What to work on: Using the records provided below, locate and copy each line that contains the word "magnifier".

Collected data
◇ ◇ ◇ ◇ ◇ ◇ ◇

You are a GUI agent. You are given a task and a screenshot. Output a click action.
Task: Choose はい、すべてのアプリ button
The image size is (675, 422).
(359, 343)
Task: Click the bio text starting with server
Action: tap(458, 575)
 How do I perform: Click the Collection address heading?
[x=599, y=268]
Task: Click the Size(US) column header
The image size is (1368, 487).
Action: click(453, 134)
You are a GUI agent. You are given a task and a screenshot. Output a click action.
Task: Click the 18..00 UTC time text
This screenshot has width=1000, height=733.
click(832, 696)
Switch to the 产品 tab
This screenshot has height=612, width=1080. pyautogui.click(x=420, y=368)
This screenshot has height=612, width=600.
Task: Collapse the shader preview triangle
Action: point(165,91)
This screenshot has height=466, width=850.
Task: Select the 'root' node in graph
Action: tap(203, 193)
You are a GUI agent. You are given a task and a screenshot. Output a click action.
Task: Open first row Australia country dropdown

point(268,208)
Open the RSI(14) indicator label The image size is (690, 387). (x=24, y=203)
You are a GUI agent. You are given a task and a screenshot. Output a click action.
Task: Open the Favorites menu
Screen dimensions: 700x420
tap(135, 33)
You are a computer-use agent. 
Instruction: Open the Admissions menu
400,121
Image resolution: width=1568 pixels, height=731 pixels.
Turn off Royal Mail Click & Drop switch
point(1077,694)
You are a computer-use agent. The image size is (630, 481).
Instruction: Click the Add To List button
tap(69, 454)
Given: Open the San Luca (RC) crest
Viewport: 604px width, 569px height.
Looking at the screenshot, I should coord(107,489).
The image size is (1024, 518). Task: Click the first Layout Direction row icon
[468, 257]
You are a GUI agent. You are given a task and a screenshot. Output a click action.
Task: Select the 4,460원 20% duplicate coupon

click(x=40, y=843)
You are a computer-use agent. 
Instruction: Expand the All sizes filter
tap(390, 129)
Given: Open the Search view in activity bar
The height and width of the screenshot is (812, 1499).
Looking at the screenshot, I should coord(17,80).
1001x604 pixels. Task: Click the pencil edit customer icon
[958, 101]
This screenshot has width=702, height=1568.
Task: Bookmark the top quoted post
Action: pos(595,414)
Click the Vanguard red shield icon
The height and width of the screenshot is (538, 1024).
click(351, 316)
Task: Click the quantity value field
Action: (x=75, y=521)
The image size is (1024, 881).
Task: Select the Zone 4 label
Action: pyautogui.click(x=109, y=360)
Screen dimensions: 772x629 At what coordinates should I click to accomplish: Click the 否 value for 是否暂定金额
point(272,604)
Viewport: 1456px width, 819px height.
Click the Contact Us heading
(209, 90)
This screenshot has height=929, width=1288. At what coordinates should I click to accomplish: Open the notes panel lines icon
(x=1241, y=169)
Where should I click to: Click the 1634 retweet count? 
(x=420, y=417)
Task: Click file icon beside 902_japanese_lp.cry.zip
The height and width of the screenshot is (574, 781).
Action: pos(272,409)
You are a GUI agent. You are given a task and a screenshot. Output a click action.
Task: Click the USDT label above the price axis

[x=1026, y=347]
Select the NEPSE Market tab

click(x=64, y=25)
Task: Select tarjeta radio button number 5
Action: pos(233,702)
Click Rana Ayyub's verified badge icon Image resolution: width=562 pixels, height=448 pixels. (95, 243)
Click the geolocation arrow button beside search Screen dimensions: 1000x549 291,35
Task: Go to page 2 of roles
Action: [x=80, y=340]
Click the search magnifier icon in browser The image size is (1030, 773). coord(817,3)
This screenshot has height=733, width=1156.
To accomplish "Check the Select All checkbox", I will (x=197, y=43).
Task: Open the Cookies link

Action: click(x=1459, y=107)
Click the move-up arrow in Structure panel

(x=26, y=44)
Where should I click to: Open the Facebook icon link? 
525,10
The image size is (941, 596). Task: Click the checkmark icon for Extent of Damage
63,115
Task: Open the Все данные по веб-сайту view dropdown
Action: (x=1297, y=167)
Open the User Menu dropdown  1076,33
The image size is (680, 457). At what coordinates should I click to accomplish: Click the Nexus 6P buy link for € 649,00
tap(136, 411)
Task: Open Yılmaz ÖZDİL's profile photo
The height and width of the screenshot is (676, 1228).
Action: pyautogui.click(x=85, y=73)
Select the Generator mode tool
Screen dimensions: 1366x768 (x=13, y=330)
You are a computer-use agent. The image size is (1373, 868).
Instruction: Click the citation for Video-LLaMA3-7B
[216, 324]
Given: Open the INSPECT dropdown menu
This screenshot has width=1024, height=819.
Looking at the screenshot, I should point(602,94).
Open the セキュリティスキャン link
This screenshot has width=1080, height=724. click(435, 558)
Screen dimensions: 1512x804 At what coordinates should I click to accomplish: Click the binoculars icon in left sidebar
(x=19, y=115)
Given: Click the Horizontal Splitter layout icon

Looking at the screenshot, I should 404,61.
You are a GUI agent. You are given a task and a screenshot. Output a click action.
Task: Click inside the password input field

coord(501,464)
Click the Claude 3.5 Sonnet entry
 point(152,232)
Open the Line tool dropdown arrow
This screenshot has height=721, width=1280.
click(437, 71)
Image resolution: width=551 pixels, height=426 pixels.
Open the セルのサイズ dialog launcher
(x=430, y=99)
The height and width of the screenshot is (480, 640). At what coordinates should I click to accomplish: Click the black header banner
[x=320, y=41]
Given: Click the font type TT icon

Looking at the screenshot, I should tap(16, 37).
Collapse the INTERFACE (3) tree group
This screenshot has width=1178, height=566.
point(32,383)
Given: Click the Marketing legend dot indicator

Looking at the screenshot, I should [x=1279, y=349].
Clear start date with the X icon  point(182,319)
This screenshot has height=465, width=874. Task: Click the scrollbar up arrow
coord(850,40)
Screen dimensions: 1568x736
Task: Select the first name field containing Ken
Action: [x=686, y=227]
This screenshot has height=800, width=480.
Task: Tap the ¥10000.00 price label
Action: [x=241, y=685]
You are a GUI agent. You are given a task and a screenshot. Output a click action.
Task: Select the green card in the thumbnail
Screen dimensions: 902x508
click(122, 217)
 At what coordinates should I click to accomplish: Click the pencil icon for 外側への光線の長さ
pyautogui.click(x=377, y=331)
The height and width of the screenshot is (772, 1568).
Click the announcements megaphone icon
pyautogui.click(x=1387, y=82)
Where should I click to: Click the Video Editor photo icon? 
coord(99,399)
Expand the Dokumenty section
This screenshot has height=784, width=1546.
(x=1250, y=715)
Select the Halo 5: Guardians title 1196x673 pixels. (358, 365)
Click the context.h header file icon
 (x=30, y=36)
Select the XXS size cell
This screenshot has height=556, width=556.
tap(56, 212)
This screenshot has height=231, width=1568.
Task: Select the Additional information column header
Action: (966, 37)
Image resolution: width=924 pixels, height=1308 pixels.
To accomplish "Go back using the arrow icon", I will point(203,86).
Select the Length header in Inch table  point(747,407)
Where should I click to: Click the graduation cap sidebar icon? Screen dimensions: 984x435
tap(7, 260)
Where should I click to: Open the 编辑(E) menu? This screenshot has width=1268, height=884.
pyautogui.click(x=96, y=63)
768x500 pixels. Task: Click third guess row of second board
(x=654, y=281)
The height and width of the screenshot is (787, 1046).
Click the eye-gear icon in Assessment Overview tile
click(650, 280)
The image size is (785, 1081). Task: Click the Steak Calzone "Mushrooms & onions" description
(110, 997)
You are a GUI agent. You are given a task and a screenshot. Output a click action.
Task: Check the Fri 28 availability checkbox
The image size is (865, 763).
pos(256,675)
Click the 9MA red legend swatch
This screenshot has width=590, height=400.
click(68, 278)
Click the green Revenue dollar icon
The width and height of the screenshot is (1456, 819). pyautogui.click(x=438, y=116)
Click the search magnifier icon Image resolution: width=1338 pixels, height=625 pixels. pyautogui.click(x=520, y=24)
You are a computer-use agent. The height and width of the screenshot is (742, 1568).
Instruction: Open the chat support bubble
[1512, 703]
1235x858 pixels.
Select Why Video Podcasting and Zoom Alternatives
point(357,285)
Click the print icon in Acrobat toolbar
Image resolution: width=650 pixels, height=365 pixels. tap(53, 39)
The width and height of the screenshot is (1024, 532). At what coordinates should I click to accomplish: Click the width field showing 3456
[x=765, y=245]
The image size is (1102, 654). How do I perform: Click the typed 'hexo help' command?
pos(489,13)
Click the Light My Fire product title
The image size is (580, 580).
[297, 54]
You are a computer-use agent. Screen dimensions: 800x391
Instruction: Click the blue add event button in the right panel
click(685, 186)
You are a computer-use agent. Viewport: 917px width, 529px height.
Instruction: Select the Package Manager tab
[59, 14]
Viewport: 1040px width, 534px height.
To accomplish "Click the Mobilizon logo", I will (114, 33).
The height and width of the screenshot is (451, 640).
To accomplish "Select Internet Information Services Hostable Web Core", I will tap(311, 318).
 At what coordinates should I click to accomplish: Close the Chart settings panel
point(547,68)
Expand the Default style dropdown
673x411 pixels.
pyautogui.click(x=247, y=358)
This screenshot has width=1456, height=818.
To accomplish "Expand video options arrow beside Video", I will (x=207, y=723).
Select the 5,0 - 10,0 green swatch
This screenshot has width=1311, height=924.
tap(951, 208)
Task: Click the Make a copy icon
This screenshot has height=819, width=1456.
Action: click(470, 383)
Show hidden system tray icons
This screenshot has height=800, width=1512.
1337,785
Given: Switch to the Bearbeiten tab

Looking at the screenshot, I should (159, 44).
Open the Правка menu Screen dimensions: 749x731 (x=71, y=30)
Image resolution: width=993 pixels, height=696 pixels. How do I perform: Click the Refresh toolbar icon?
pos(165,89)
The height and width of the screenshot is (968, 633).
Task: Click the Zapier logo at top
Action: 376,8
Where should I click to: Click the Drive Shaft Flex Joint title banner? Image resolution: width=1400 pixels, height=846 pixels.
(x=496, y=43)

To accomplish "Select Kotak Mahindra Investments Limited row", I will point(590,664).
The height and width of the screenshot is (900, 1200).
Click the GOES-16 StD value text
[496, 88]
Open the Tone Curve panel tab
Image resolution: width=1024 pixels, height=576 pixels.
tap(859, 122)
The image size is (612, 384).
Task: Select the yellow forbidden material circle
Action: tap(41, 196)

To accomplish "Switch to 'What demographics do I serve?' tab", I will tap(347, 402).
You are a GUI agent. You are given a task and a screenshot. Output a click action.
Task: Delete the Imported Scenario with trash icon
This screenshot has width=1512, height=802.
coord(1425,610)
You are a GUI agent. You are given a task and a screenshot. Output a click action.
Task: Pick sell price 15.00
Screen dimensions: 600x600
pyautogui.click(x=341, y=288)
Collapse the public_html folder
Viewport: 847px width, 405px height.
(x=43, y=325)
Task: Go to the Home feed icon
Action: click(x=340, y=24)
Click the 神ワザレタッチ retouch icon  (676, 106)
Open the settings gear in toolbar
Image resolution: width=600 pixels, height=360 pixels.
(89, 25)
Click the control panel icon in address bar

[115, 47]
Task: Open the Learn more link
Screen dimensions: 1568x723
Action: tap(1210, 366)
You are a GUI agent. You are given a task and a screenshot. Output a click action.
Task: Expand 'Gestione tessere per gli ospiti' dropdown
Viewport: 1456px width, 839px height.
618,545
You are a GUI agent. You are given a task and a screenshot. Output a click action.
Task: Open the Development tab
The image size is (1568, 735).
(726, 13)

◇ ◇ ◇ ◇ ◇ ◇ ◇

Solution to this task:
Click the search magnifier icon in browser The image size is (1030, 773). coord(817,3)
Click the search magnifier icon Image resolution: width=1338 pixels, height=625 pixels. pyautogui.click(x=520, y=24)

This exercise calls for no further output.